When I was first diagnosed with Hodgkin’s Lymphoma, my oncologist sat down with me to discuss treatment options.
There were two options for standard of care, she told me. I could get six cycles of chemotherapy, or four cycles of chemotherapy followed by radiation. I could also enroll in a late-phase clinical trial, which was testing the long-term results of rituximab biotherapy on Hodgkin’s patients with cancer cells that fit a certain profile.
Rituximab had already been approved for other lymphomas, and a published study showed improved results when this biotherapy was combined with chemotherapy. It also was fairly risk-free. Although various adverse effects do occur with rituximab, the most common is an allergic reaction, which they give Benadryl for during treatment.
I decided not go on this clinical trial because of concerns about the control group. However, rituximab intrigued me. I found the previous studies convincing, even though the prices for the drug were astronomical – more than $6,000 per dose, and I would need more than one dose. So I called up my insurance company, and they agreed to review my case.

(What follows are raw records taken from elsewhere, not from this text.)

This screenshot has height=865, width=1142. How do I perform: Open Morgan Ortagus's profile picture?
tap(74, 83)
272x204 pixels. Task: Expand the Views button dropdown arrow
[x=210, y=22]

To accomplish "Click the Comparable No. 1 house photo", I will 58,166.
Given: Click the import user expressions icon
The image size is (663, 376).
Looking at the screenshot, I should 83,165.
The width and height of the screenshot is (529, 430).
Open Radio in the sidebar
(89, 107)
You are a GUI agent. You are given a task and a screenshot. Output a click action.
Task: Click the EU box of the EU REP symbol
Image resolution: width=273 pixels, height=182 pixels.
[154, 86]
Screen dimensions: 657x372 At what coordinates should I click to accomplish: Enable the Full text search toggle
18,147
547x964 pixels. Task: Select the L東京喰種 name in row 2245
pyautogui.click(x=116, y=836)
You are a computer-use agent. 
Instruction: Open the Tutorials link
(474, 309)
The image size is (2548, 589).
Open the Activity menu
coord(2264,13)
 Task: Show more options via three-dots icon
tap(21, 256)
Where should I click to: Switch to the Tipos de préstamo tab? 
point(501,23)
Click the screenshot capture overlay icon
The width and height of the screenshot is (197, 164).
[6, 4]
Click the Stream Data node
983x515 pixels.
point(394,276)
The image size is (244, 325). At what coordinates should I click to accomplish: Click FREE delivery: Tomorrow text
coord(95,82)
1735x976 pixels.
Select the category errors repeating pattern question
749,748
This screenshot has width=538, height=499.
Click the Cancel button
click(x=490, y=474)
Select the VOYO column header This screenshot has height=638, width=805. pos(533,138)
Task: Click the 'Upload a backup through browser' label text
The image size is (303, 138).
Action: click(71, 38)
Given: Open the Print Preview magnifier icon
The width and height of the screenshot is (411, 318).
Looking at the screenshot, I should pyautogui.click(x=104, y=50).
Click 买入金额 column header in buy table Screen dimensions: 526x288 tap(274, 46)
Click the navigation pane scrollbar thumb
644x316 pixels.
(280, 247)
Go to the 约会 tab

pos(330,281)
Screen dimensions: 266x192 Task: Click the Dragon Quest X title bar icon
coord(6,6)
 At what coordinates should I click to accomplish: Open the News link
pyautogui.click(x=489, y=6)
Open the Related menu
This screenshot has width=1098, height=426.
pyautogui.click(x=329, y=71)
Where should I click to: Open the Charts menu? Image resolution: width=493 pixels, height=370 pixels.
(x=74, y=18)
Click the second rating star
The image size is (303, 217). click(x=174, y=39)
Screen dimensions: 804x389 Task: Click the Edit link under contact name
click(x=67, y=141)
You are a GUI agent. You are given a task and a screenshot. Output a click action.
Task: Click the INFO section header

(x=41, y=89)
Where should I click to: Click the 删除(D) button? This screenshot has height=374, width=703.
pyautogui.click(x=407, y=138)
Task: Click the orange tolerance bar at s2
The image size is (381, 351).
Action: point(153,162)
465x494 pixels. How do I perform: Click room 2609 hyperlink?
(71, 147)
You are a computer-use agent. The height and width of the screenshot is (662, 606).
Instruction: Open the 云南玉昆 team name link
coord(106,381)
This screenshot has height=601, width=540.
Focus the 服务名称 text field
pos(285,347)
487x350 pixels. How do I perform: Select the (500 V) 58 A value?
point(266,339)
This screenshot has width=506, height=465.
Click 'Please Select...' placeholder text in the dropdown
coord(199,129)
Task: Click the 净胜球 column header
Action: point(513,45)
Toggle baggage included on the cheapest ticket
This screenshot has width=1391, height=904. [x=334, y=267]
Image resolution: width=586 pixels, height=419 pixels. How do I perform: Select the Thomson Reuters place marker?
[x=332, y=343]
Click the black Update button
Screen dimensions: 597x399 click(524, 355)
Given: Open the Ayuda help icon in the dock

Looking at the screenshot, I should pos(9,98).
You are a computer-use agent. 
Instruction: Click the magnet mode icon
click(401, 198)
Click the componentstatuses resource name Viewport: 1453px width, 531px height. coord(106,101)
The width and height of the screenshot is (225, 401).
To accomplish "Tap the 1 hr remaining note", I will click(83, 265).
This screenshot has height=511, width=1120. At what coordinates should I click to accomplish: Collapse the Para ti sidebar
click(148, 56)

They ended up paying for my treatment with rituximab, which makes good business sense. If I don’t relapse, my insurance doesn’t have to pay for the hassle. However, this is the key point: I would have never known about a vital drug if my oncologist had not mentioned a clinical trial.
What else can we learn from my anecdote?
- Conversations about clinical trials indicate a high quality of care. My oncologist gave me several options, one of which represented the cutting edge of cancer research.
- Patient education and engagement matters. I had to be my own advocate to the insurance company, and it was precisely because I was educated and pushed that I was able to get the best treatment possible.